** Opening DATA SUPPLIED block **

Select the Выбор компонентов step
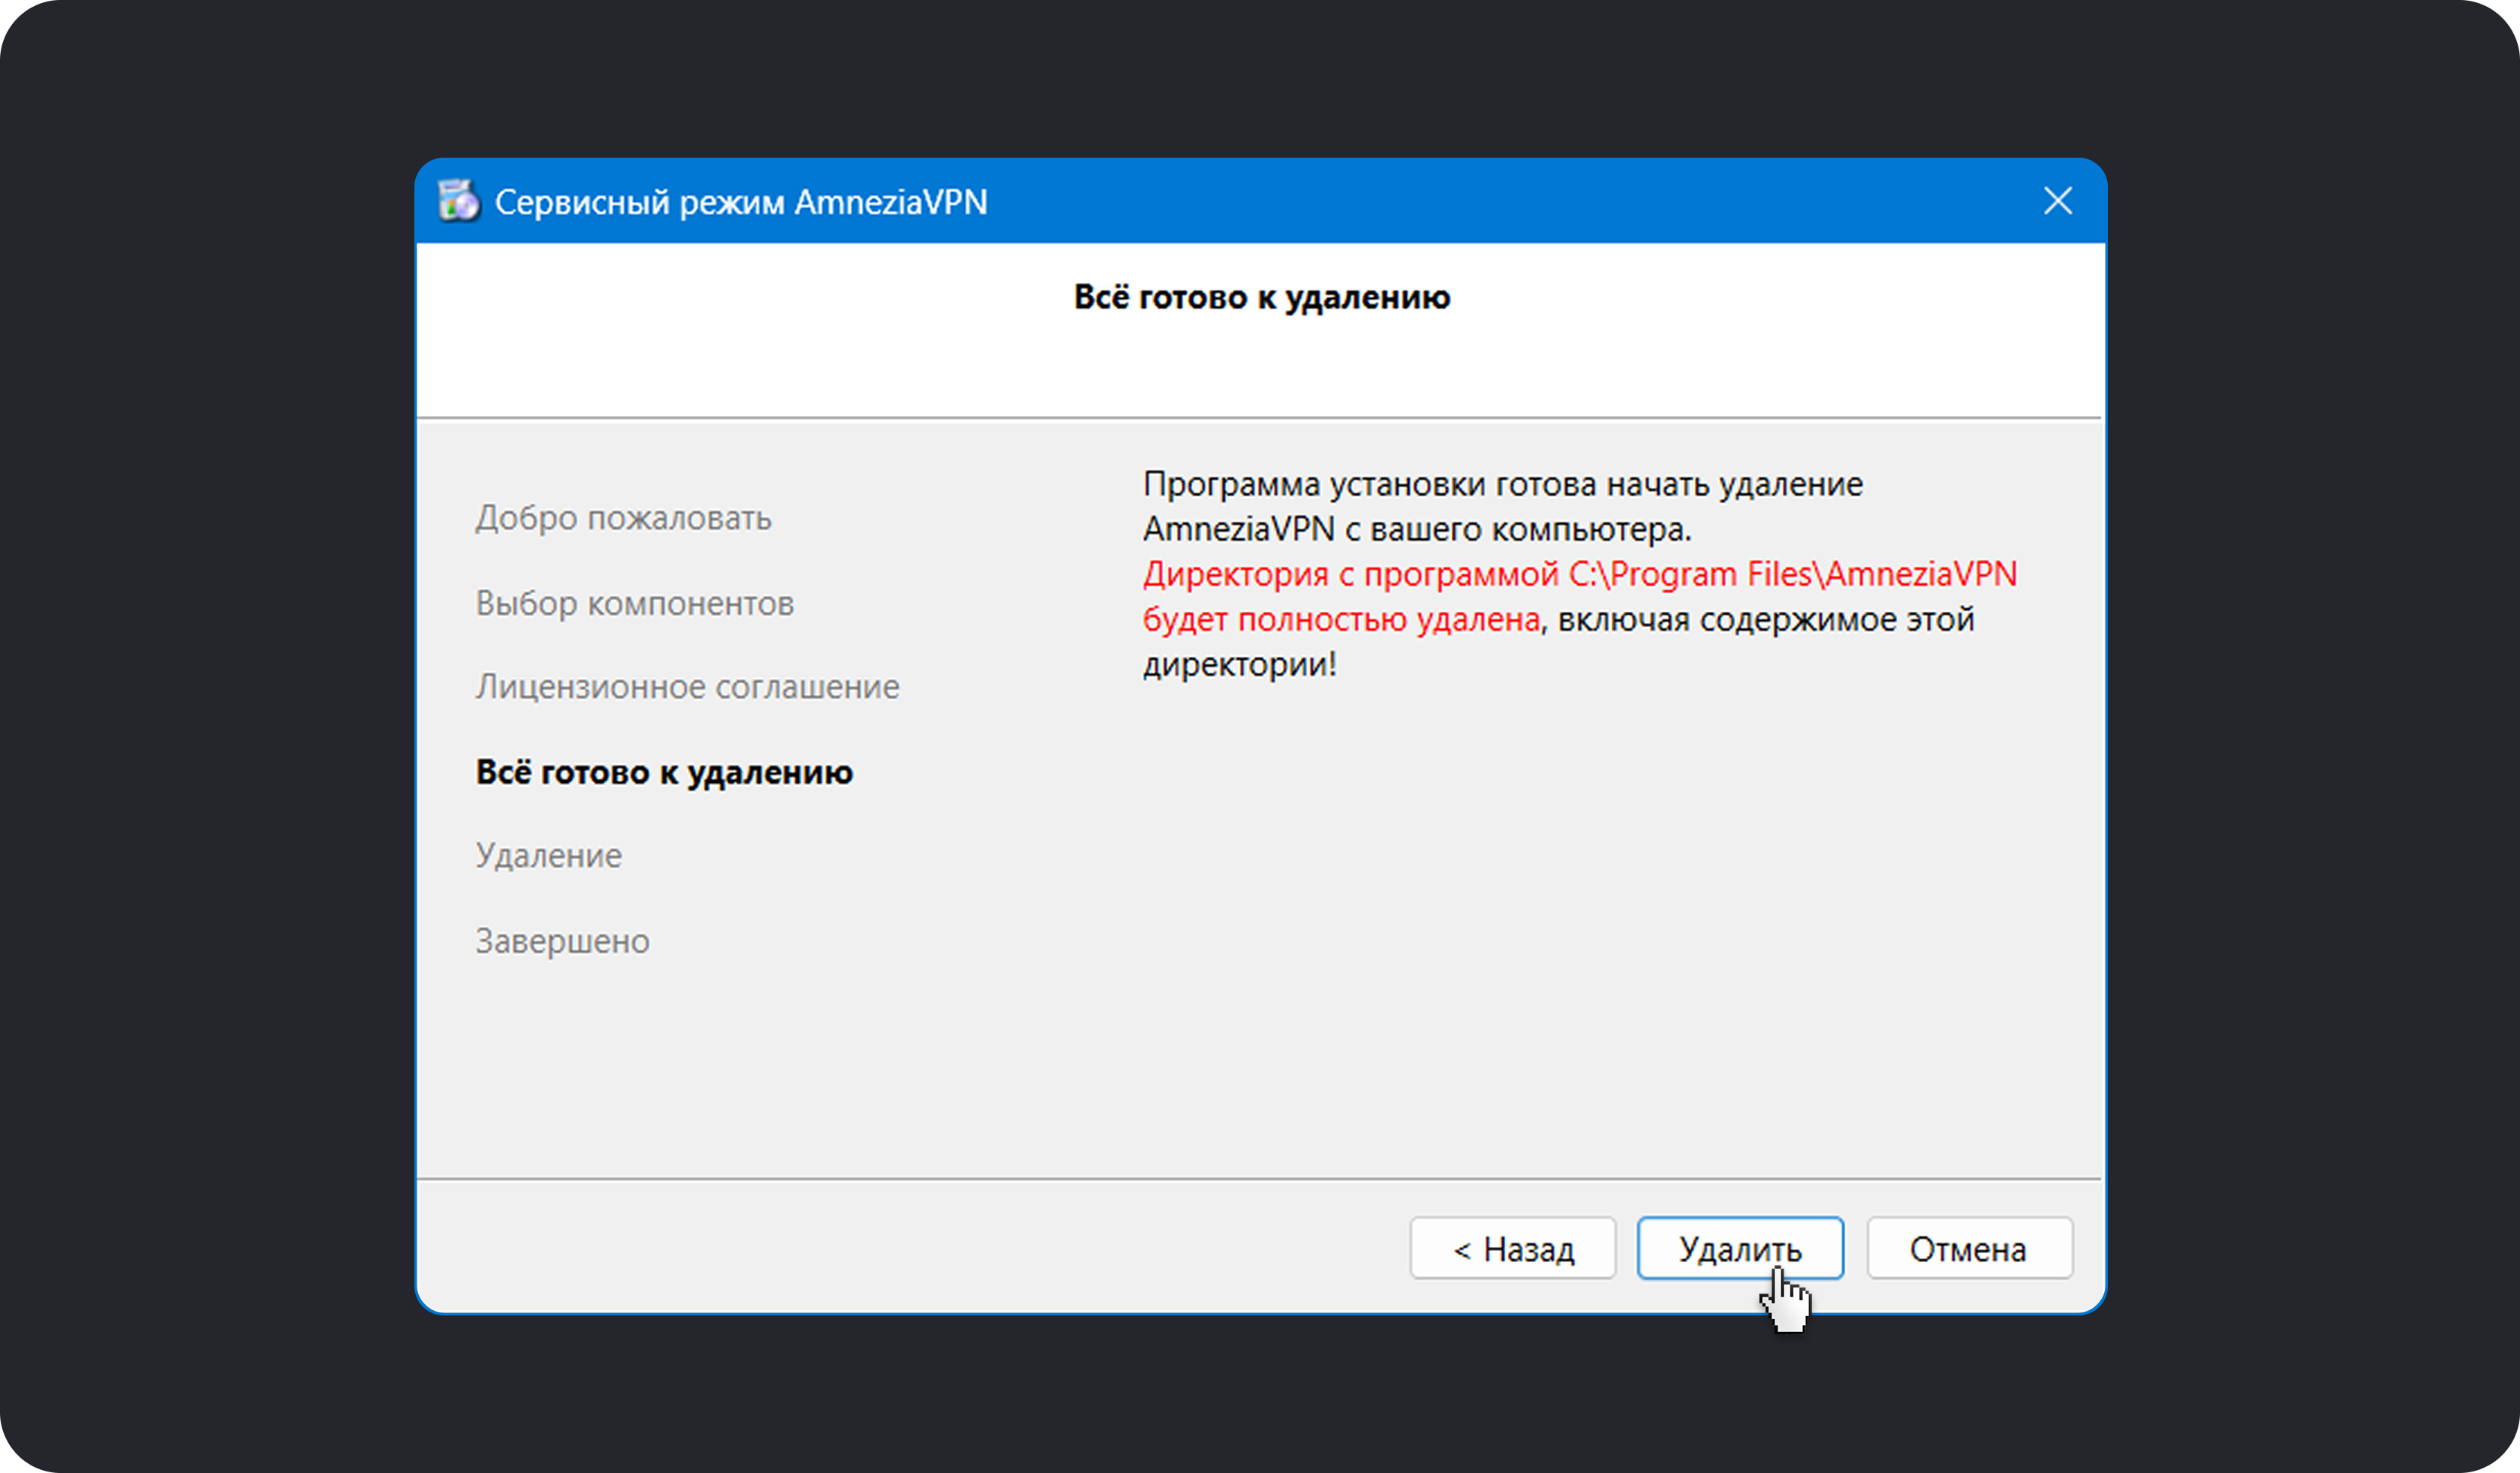pyautogui.click(x=634, y=603)
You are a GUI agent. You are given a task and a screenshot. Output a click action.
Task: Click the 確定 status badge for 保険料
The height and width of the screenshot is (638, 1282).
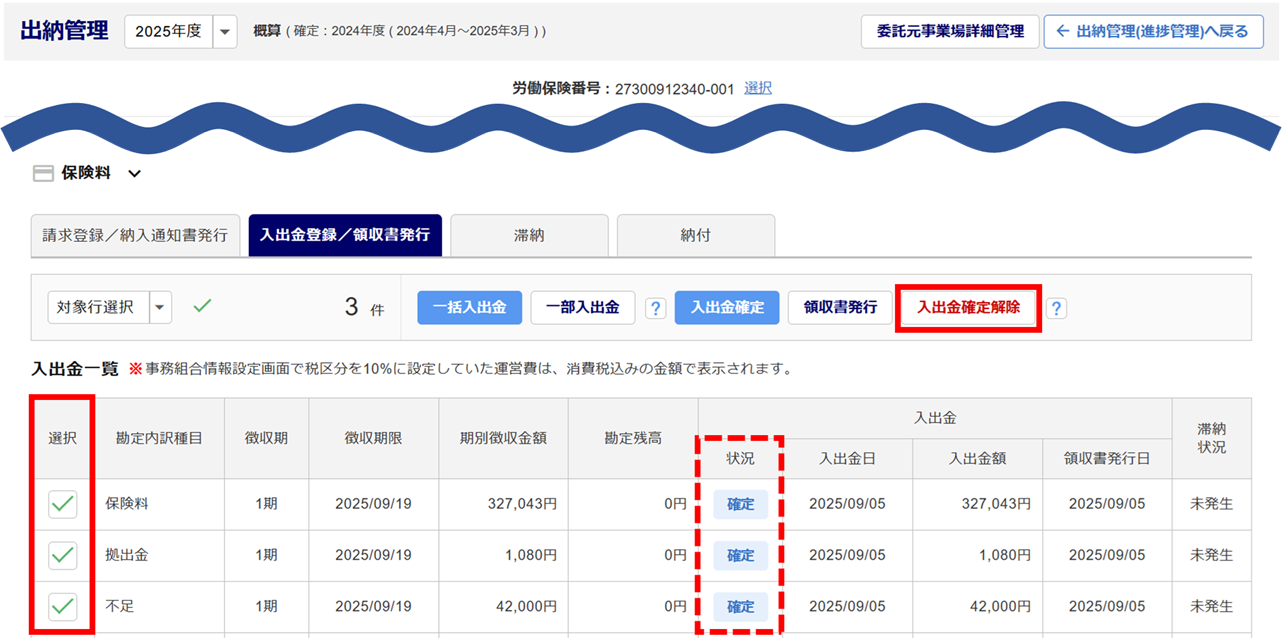pos(740,504)
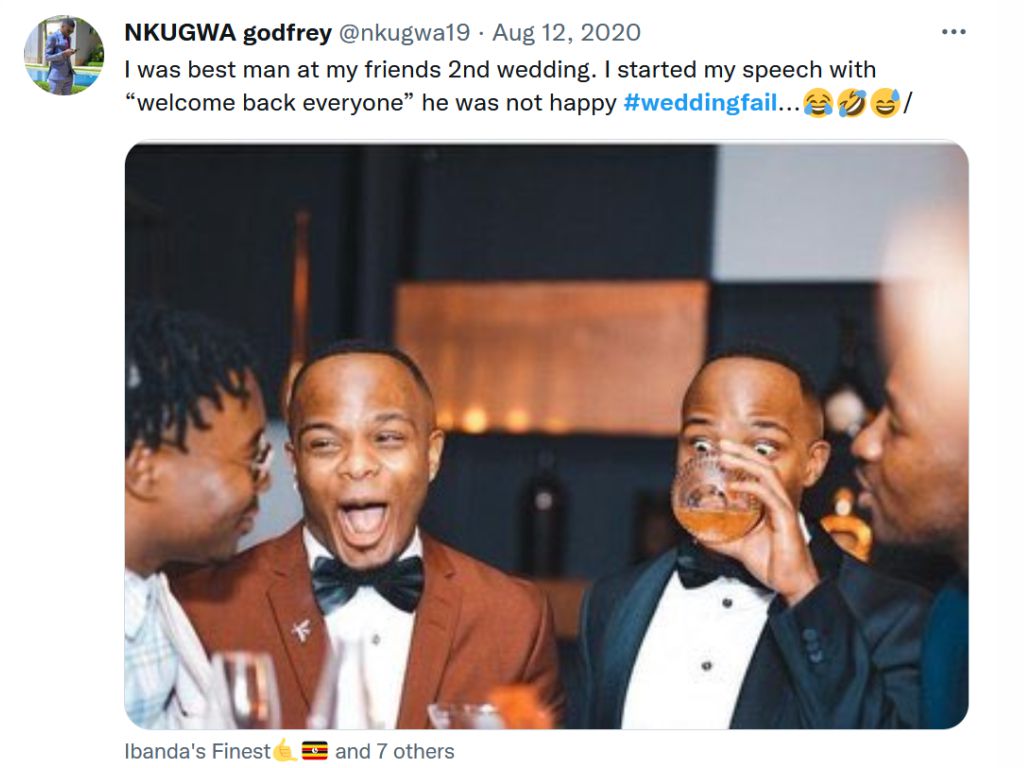
Task: Click the "welcome back everyone" tweet text
Action: [270, 103]
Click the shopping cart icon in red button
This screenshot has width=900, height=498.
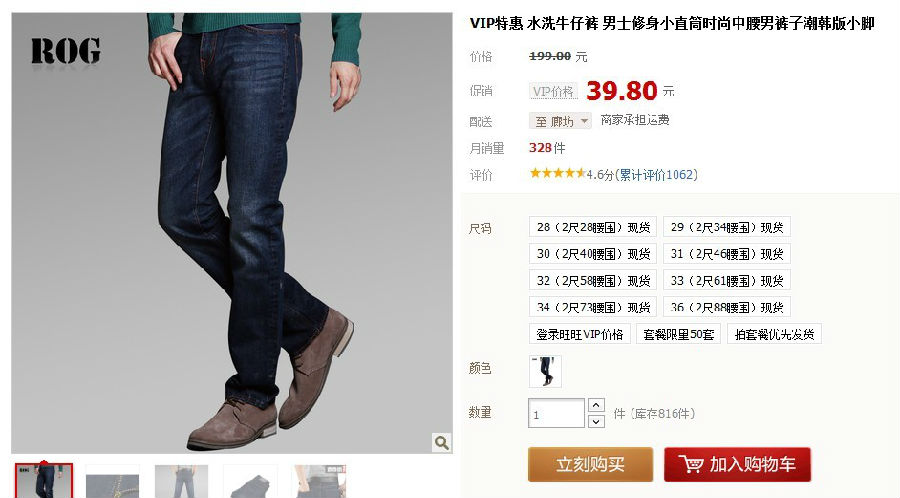691,464
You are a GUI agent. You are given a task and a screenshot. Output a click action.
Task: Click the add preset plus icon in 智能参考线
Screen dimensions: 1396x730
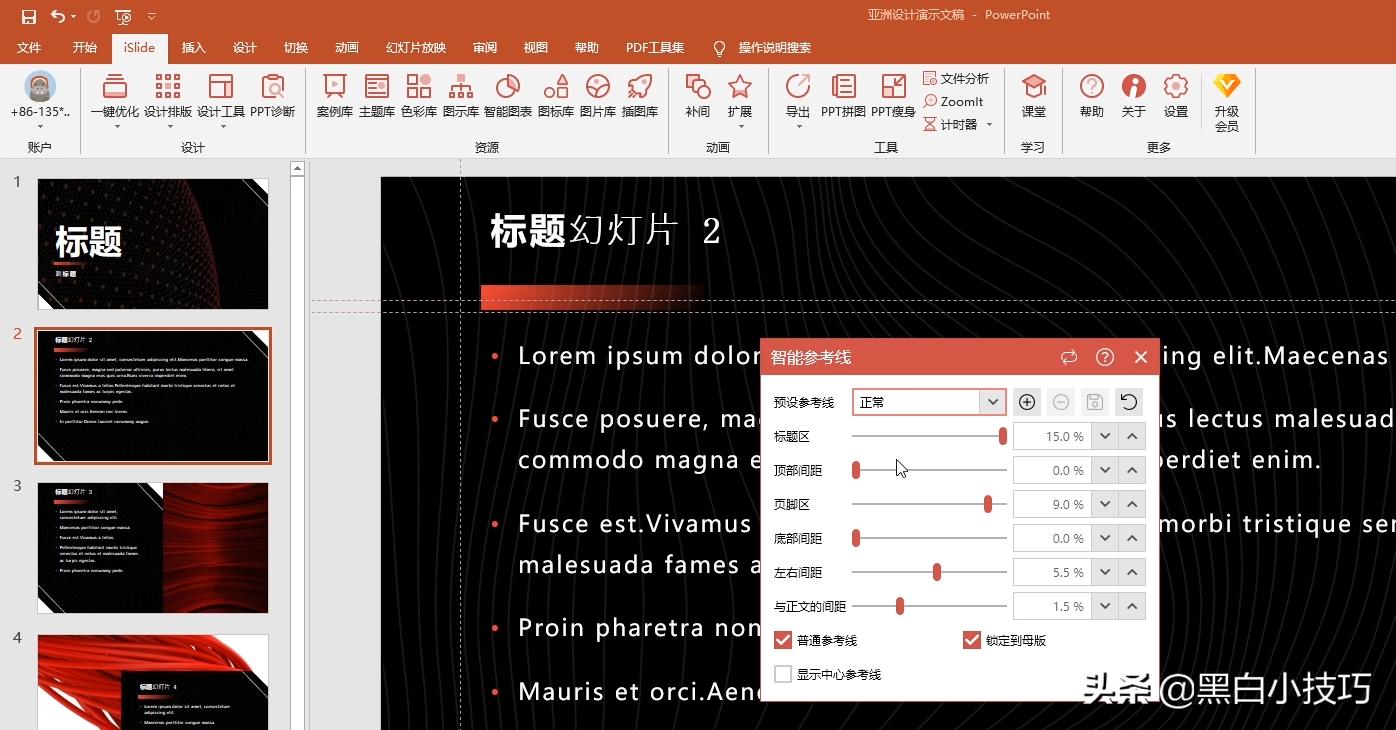pyautogui.click(x=1026, y=401)
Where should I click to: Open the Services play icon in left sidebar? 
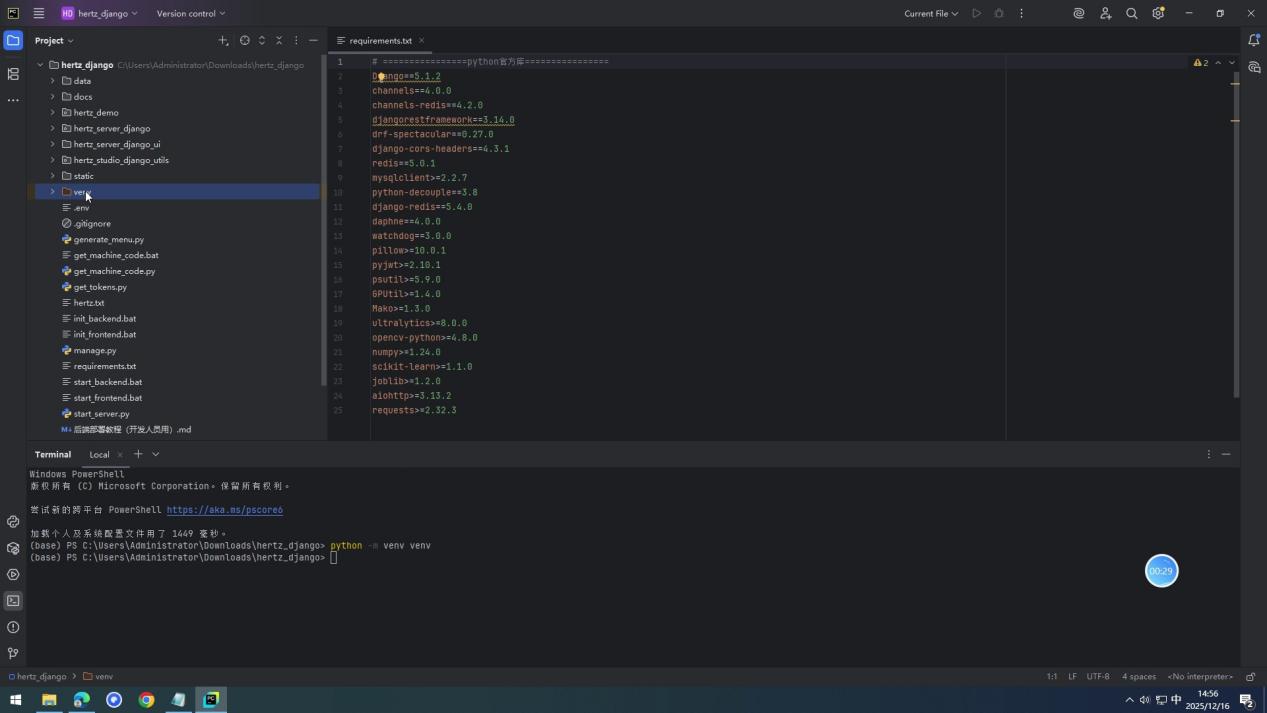pos(13,574)
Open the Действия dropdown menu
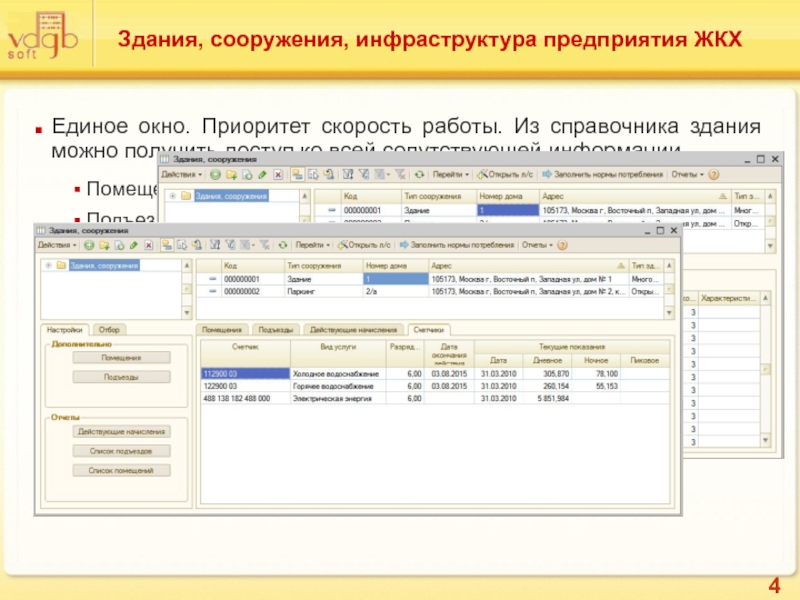 tap(56, 245)
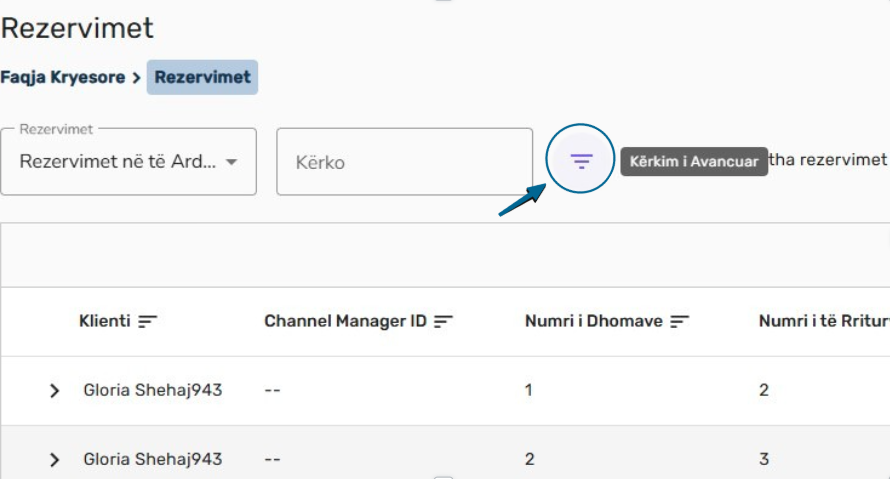Click the Kërkim i Avancuar tooltip label

coord(693,162)
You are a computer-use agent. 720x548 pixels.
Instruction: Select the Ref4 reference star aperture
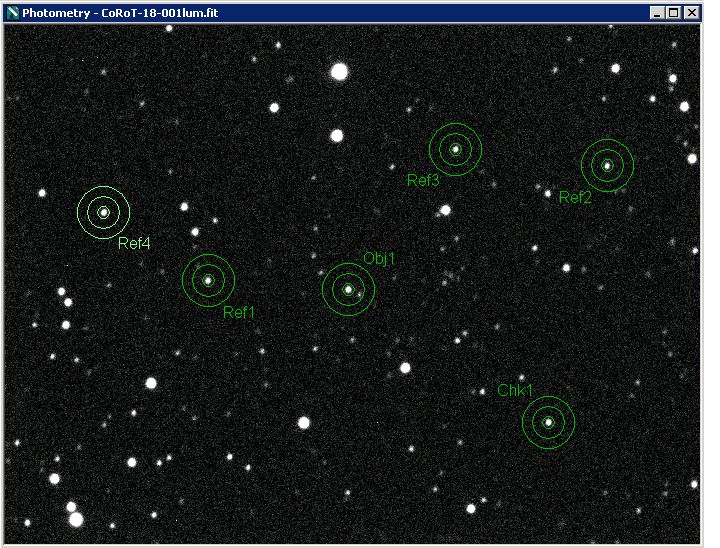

** Closing DATA SUPPLIED block **

* _EXERCISE OBJECTIVE_
Retype exactly the lines from the line containing "Where should I" through the end of the entries above, including both ends, and leave every picture out.

* _SOLUTION TO THE EXERCISE_
Where should I click to: Open the Services play icon in left sidebar? 
pos(13,574)
Open the Действия dropdown menu
 tap(56, 245)
Click the Kërkim i Avancuar tooltip label

coord(693,162)
You are a computer-use agent. 720x548 pixels.
Instruction: Select the Ref4 reference star aperture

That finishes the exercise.